Stacco. Siamo in mezzo a un bosco, quello di Turinga ci informa la voce off, per conoscere la Bakuninhütte, un rifugio intitolato al massimo teorico della filosofia anarchica e a tutt’oggi molto frequentato non solo da artisti e intellettuali affini. C’è un percorso intitolato a Erich Mühsam, ucciso in uno dei tanti lager nazisti, come ricordo e monito di quel periodo storico in cui per altro il rifugio fu chiuso e manco a dirlo chiunque seguisse quel tipo di pensiero perseguitato. Prima, negli anni venti, era stato il luogo di villeggiatura per famiglie del movimento Der Syndikalist (Il sindacalista) con tanto di rivista, anch’essa affossata dai nazisti nel 1933. Qui ci viene spiegato che l’anarchismo si può manifestare sia come pensiero critico sia nel porre azioni insubordinate. Da non confondere però con azioni spontanee di qualche movimento per lo più destroide i quali per altro tentano di appropriarsi di alcuni dei principi dell’anarchismo.

Stacco. Nella Bulgaria del sud-est nella zona di Jambol c’era un grande movimento anarchico che si può racchiudere in un verso del poeta Milew ucciso giovanissimo per averla scritta: “Dante è andante, noi siamo Presto.
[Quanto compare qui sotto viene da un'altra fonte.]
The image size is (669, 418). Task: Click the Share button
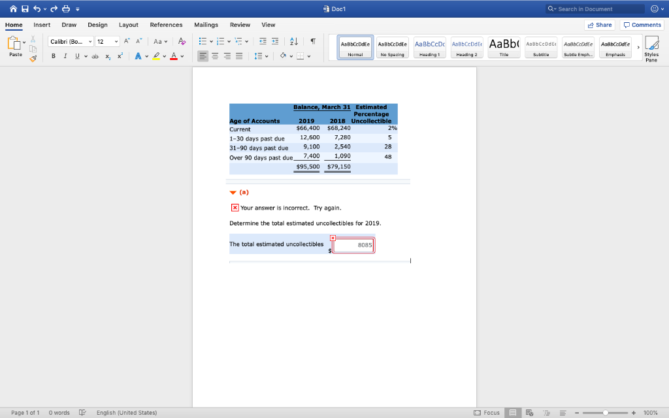(599, 24)
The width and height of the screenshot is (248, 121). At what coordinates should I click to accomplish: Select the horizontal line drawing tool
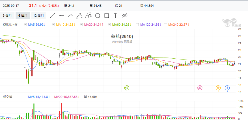pos(61,15)
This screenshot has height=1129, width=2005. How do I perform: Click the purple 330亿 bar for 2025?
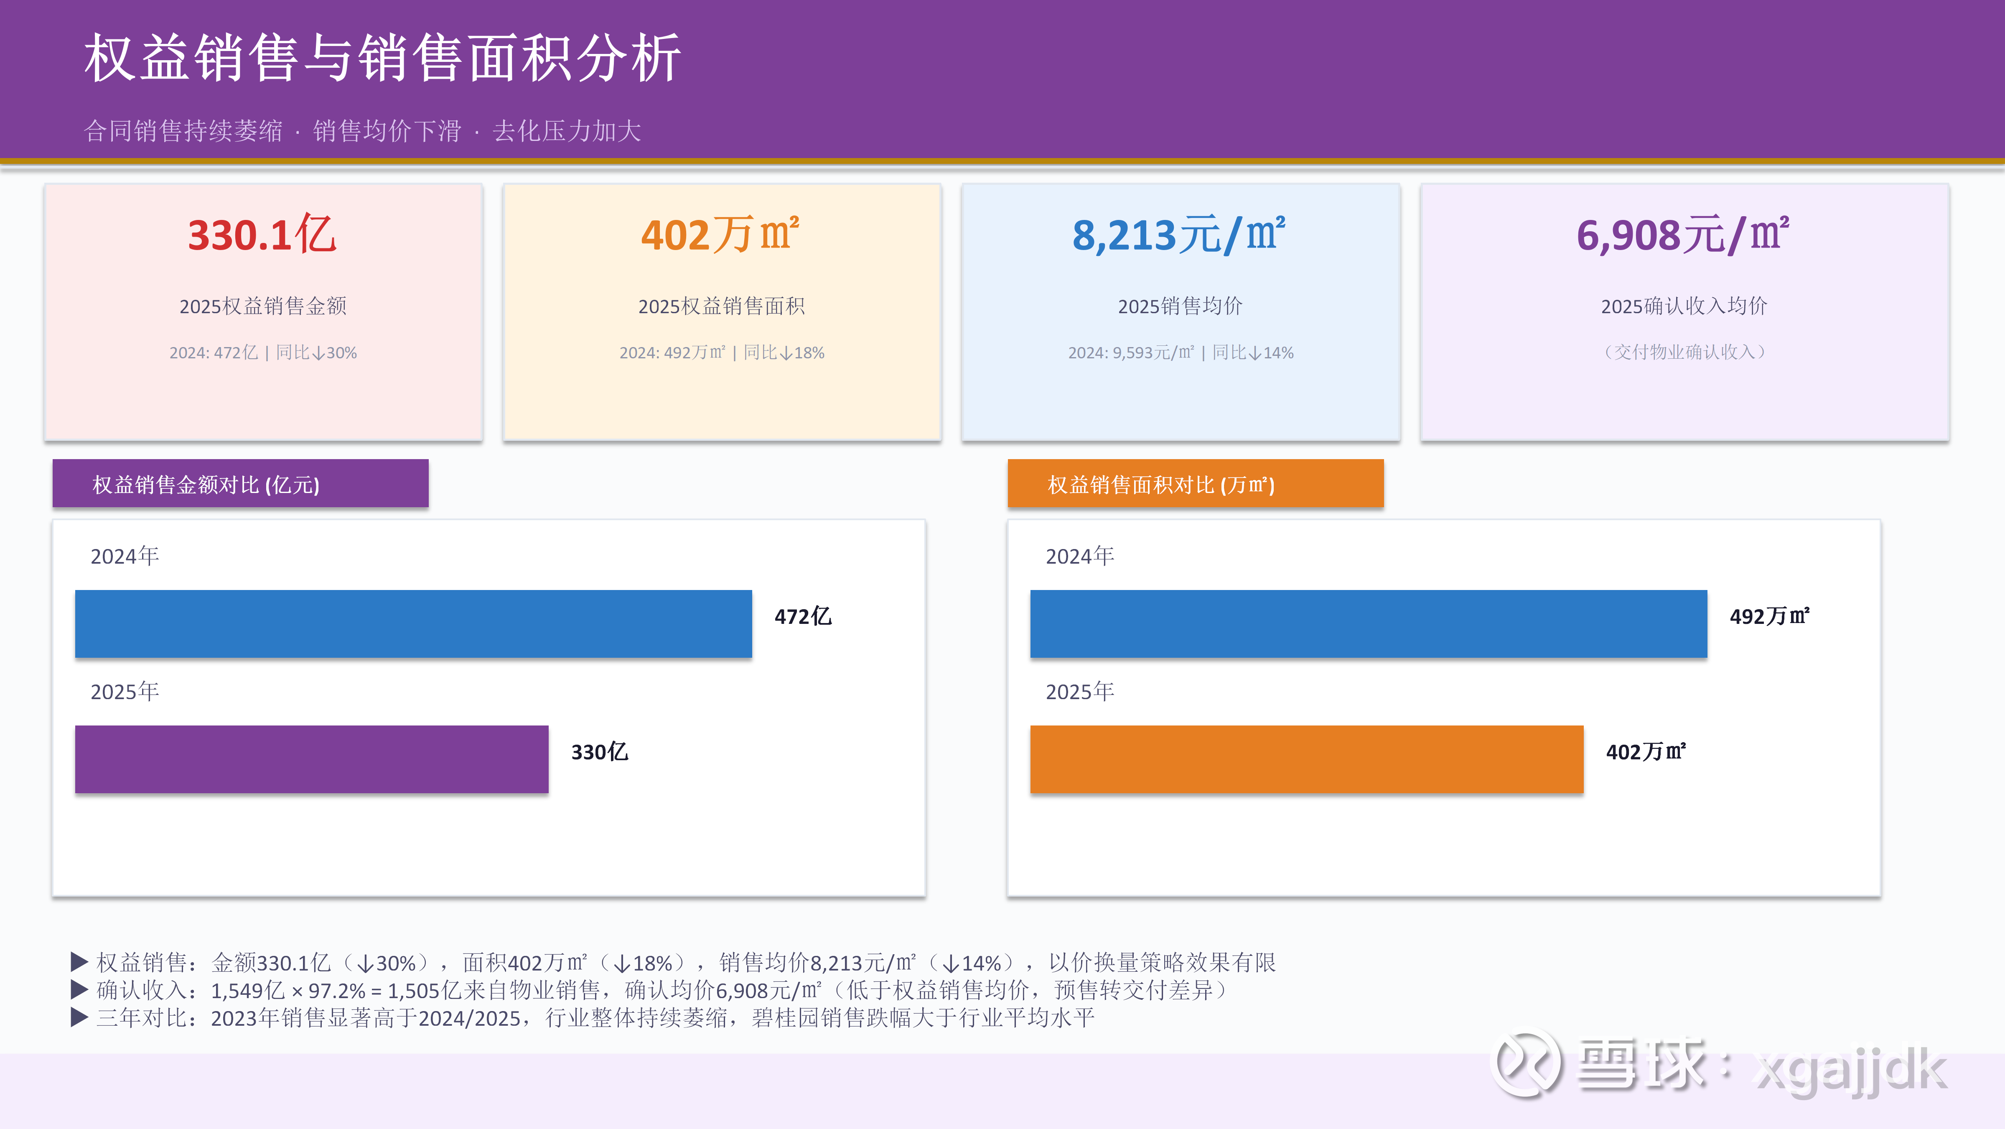click(311, 759)
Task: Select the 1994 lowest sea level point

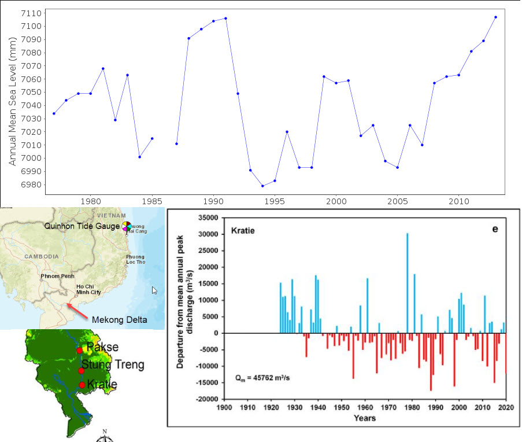Action: coord(262,186)

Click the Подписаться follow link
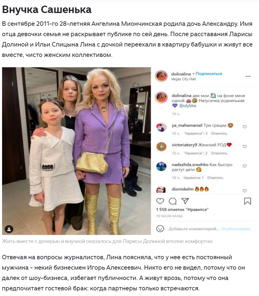pos(209,73)
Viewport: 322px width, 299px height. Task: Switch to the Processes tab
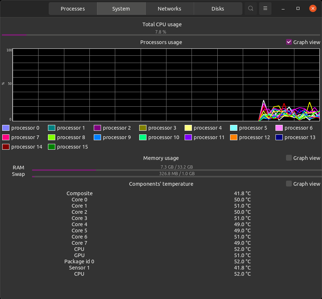click(x=73, y=9)
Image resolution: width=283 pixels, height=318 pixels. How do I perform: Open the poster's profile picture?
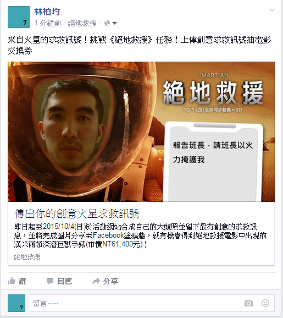(x=19, y=17)
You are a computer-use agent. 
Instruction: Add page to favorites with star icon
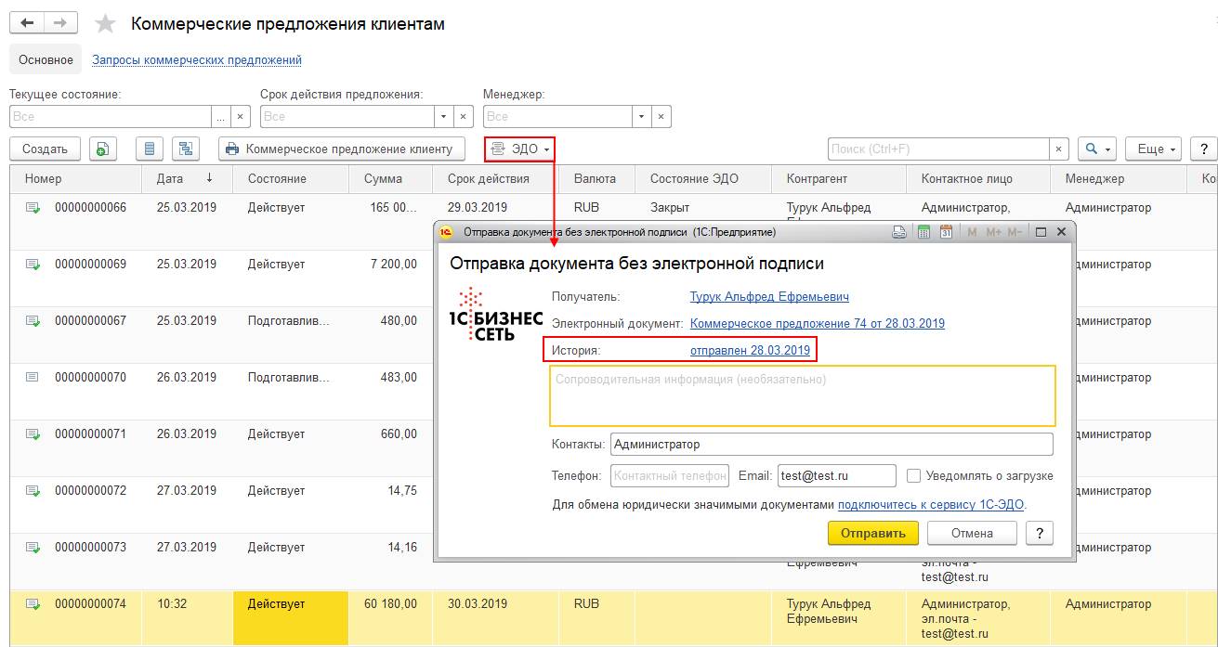[x=106, y=25]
Galopp”. Di qui si arriva al Brennero, sia come luogo simbolo della fuga dello stesso giovane Trojanow narrata nel suo romanzo Die Reise del 1984 dove racconta episodi non lontani da quelli che accadano attualmente ai confini per trattenere i numerosi migranti, sia come luogo di scontro per “azioni insubordinate” ovvero “anarchiche” del movimento sceso in strada a difendere il libero passaggio tra uno stato europeo e l’altro. “Il viaggio” ci conduce poi all’isola greca Icaria nel mar Egeo, dove incontriamo un abitante storico che narra della sua fuga in Egitto da bambino ai tempi del nazi-fascismo per paragonarla a ciò che accade oggi con la fuga dalla Siria. Ci spiega che sull’isola regna il tempo e non l’orologio ben consapevole che una istanza simile deve essere condivisa dall’intera comunità. Altro discorso vale per realtà urbane, come Atene, Berlino o Vienna. E qui siamo giunti a un altro punto spesso frainteso riguardo all’anarchia: non è senza regole, anzi, le regole ci sono ma devono essere condivise da tutti prima di essere eventualmente confutate e – insieme - cambiate. Mentre in Andalusia il personaggio guida Ilija Trojanow scambia opinioni e pensieri con lo scrittore locale Josè Oliver, in Bulgaria incontra suo zio, Georgi Konstantinow, da sempre la sua guida, ai fini di chiedergli tra tante altre la questione riguardante il futuro di fronte alla caduta di tutte le forme politiche che avevano visto al centro il pensiero comunista, sebbene quasi sempre in forma totalitaristica. L’anziano “zio Georgi” confida nel comunismo per quanto riguarda il futuro dell’economia, nel vero senso di un lavorare e fare in comune, e nell’anarchia nel pieno rispetto delle sue regole per le forme di gestione della società. Marinaleda insegna!

Di grande interesse era anche la discussione che ha seguito la proiezione al Centro di cultura a Merano, dove si sono toccati punti di evoluzione storica anche grazie agli studi specifici svolti dall’autore Martin Hanni in anni in cui non era facile reperire testi fondanti, vista l’assenza di internet negli anni novanta, in cui si era formato alla università di Innsbruck. La motivazione? Era partita dal suonare in un gruppo punk e il sorgere del quesito di come mai una A dentro un cerchio poteva avere quel potenziale di fungere come radice di ogni male.